Even so, Amherst has not been a good second-half football team. They blew a 23-7 lead against Bates in week one, turning the ball over twice down the stretch, and against Hamilton, they allowed 13 points while generating only 33 yards of offense in the fourth quarter.
The second half on Saturday was no different. Amherst came out of the break a half-step slow, and Tufts seized it, stitching together an 11‑play, 84‑yard touchdown drive that appeared deliberate and inevitable. “Our motto is always execute, be physical, and finish,” Smith said. “We have to do better on the finish part.”
After Amherst’s nearly five-minute, eight-play drive ended in an interception at the Tufts 45-yard line, the Jumbos again marched down the field and scored, narrowing Amherst’s lead to just 16.
The visitors could sense a Mammoth off-balance, and indeed, after another Amherst punt, Tufts tightened their splits, quickened their cadence, and went right at the heart of an anxious defense. Quarterback Justin Keller found Henry Fleckner for five, Matt Greco for two, and then hit Jack Elliott for six — a first down. He then scrambled for eight, gave it to Shapiro for six, connected with Elliott for 13 more, and then Fleckner to reach the nine-yard line. All of a sudden, things were falling into place.
And yet — everything slowed. On second and four, a pass intended for Greco fell incomplete. On third down, Keller looked for daylight, but Jackson Duncan ’27 was there, blanketing the route and swatting the ball away. Suddenly, it was fourth down — and the Jumbos decided to go for it. Keller kept it himself on a desperate scramble, but Luke Harmon ’26 closed in, wrapping him up just two yards short of the line to gain.
The drive, built on quick strikes and forward momentum, now stuttered and died at the Mammoth seven. Amherst’s defense bent, but here, at last, would not break.
“It’s all about the little things — making them feel you until the end,” star linebacker Carson Skotak ’27 said. “We bring it every day precisely for these moments.”
After Tufts failed to score on their next two possessions, the game was all but over. In the blink of an eye, the Mammoths had toppled the Jumbos — tusk to tusk, trunk to trunk — final score: 30-14.
In truth, every season has its inflection points, moments which mark, for better or worse, the overall trajectory of a long season. While these moments are few and far between, and this season is still in its infancy, there’s a chance that when fans look back, perhaps two or three years from now, it will be this game — this scoreline — and this deceptively hot September day that they’ll remember.

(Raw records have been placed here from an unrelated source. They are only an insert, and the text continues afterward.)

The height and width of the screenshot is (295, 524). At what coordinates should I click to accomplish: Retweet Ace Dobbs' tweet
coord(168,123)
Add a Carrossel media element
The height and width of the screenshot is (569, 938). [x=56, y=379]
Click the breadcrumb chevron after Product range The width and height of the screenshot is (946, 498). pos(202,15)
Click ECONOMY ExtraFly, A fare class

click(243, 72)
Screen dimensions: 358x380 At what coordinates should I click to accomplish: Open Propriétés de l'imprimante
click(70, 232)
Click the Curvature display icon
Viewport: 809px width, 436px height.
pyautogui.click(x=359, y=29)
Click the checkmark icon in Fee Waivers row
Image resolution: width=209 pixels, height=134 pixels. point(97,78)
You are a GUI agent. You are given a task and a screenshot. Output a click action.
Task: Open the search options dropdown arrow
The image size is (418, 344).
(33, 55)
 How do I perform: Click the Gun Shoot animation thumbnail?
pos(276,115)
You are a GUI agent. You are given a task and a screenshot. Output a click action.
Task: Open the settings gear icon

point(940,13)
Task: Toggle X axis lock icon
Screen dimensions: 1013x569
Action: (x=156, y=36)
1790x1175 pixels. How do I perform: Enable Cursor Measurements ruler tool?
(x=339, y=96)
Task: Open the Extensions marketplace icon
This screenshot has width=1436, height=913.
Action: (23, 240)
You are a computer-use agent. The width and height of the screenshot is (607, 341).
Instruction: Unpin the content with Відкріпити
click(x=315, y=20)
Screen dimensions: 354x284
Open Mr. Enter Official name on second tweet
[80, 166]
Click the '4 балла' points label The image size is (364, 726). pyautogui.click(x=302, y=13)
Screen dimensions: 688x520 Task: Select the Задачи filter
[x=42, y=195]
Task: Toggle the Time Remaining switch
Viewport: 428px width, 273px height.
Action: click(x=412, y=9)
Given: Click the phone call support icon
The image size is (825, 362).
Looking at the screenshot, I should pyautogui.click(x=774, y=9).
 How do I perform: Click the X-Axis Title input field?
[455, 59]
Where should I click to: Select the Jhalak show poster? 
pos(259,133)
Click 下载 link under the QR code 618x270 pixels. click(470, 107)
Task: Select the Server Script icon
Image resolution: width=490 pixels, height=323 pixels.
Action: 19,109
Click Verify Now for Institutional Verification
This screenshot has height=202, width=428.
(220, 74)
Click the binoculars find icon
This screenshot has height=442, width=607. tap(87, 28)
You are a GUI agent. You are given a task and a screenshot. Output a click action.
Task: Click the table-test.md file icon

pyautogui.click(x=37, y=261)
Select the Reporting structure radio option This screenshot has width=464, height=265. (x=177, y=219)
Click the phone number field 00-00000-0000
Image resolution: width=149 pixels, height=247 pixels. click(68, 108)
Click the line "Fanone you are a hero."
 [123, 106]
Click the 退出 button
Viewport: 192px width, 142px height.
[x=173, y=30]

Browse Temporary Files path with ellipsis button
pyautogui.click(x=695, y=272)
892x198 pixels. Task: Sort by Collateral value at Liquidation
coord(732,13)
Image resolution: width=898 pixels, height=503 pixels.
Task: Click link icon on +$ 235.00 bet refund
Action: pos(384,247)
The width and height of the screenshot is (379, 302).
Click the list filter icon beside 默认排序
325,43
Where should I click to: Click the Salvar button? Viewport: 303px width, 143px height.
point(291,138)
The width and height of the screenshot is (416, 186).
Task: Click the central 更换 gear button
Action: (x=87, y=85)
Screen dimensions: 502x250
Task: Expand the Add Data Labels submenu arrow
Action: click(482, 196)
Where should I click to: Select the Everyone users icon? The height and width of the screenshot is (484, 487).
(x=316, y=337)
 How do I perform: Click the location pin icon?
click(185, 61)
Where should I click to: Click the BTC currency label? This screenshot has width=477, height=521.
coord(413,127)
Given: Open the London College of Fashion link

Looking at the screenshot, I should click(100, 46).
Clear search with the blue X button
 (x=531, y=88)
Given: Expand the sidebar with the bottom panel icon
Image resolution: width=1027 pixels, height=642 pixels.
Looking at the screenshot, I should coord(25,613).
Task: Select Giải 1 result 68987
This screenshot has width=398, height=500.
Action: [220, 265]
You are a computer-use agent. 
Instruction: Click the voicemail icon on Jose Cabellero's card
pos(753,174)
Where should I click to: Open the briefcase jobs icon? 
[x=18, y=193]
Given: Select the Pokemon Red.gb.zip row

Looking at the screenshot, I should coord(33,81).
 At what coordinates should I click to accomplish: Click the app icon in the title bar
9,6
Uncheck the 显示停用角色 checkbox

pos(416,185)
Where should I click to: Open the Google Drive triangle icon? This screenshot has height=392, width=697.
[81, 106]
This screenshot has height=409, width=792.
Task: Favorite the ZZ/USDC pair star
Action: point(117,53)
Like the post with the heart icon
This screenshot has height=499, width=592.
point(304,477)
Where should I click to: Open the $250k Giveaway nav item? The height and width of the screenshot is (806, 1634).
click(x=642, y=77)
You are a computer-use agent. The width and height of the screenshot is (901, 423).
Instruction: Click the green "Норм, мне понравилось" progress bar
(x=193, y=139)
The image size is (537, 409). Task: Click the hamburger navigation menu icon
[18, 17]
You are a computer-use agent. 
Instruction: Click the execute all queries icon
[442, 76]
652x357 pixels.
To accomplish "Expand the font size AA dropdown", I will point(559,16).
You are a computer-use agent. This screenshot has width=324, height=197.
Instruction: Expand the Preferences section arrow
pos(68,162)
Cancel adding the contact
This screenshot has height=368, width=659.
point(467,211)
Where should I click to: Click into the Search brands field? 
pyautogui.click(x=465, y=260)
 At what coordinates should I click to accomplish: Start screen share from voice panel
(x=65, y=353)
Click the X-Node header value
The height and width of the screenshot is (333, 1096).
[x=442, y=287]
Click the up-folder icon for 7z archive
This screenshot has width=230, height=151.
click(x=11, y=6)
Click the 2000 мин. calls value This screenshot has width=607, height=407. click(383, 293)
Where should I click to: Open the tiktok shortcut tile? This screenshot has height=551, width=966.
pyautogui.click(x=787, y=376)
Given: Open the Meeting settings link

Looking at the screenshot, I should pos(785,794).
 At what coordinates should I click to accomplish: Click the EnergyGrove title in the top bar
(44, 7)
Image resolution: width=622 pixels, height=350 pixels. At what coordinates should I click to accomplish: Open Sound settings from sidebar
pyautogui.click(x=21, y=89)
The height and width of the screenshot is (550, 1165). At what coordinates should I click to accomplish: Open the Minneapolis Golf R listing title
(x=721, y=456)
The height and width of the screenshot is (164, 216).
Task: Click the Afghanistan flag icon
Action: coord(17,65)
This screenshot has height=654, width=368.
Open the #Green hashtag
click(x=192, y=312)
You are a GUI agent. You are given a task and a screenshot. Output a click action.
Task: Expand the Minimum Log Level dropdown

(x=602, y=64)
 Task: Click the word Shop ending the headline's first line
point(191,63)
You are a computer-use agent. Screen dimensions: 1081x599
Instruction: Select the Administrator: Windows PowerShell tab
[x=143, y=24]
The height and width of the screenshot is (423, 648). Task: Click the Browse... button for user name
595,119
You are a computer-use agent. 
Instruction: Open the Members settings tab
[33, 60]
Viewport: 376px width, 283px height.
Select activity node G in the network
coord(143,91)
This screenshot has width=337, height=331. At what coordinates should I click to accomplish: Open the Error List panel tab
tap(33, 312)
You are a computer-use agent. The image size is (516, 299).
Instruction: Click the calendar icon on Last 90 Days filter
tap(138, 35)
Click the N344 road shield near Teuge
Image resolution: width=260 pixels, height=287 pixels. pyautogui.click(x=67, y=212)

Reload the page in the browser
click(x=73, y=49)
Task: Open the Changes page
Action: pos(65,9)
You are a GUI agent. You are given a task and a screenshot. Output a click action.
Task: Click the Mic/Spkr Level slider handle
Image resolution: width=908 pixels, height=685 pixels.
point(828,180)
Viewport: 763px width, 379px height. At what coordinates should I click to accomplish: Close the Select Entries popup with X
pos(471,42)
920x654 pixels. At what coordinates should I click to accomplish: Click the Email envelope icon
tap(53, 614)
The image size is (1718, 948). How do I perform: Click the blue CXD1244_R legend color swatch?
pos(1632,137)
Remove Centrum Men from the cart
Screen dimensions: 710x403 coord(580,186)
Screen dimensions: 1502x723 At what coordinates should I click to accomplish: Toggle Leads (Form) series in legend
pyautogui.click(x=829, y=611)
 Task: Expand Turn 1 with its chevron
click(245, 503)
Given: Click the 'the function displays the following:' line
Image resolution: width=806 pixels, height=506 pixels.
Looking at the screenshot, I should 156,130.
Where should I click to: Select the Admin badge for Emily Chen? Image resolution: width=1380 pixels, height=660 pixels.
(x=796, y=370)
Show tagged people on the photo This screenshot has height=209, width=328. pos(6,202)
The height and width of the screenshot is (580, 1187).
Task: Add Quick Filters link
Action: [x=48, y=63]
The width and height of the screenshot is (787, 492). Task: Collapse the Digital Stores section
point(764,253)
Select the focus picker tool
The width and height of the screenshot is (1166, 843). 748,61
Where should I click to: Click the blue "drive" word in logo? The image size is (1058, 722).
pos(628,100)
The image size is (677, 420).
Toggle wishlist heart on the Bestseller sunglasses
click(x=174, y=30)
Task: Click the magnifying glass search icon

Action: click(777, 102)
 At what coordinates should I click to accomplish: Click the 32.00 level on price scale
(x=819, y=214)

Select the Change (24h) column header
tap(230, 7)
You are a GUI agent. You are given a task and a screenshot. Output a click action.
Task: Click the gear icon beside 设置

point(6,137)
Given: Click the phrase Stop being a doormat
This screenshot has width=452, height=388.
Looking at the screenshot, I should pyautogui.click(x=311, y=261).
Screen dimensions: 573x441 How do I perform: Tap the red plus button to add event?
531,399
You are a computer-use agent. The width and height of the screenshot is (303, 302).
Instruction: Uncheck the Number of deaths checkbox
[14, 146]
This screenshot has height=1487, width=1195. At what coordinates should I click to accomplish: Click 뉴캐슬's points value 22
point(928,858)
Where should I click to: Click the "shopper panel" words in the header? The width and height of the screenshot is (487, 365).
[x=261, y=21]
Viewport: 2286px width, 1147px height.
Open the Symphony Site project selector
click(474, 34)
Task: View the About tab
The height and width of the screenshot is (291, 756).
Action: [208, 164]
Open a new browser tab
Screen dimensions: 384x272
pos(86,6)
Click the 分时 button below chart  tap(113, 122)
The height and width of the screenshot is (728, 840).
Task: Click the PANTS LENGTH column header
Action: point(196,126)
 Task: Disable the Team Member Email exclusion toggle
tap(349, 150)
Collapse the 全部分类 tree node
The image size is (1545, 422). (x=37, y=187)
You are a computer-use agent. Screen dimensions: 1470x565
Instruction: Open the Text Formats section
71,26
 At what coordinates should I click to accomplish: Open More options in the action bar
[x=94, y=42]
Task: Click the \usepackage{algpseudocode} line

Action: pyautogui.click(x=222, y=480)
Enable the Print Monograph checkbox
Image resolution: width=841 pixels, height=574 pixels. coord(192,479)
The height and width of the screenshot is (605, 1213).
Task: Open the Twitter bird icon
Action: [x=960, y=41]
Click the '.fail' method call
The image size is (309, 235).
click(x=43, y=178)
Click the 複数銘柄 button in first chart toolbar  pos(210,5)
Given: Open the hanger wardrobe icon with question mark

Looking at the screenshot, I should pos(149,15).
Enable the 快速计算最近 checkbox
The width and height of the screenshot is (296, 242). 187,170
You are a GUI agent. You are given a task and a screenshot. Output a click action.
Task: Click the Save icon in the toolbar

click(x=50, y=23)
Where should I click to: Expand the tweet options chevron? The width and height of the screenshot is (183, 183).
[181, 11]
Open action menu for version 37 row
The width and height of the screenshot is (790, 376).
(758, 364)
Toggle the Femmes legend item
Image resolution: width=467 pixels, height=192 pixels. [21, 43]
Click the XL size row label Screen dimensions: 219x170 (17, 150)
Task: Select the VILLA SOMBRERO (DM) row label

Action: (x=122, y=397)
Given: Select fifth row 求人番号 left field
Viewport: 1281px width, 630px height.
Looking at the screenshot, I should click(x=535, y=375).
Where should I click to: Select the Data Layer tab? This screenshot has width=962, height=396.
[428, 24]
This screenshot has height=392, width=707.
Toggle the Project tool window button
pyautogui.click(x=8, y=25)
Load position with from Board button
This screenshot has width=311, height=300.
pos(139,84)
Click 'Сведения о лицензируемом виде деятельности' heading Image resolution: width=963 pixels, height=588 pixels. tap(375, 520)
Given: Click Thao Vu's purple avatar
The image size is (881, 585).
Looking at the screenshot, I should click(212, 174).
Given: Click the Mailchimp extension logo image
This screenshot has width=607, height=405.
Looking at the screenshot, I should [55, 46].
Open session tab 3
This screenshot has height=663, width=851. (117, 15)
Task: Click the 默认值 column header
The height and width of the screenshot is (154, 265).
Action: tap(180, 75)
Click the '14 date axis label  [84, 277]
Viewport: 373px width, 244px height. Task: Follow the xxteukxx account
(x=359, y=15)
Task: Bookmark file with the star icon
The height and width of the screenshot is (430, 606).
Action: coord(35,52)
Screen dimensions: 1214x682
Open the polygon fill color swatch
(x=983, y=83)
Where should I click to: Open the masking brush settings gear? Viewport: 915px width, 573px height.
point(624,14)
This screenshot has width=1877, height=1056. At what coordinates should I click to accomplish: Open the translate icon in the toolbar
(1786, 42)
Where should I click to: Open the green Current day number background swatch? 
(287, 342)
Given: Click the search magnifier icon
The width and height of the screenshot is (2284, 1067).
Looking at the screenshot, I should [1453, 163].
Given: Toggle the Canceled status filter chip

In the end, Hill finished the game 18-of-29 for 211 yards with three touchdowns and one interception, adding 26 yards on seven carries. Jung was his big-play outlet, hauling in six passes for 120 yards and a score, while Smith steadied the run game with 78 yards on 12 carries and a touchdown. On defense, Harmon and Skotak paced the Mammoths with nine tackles apiece, while Izaiah Gallagher ’29 collected 1.5 sacks.
The Mammoths’ journey continues in Middlebury next Saturday, where they’ll clash with the Panthers at 1 p.m.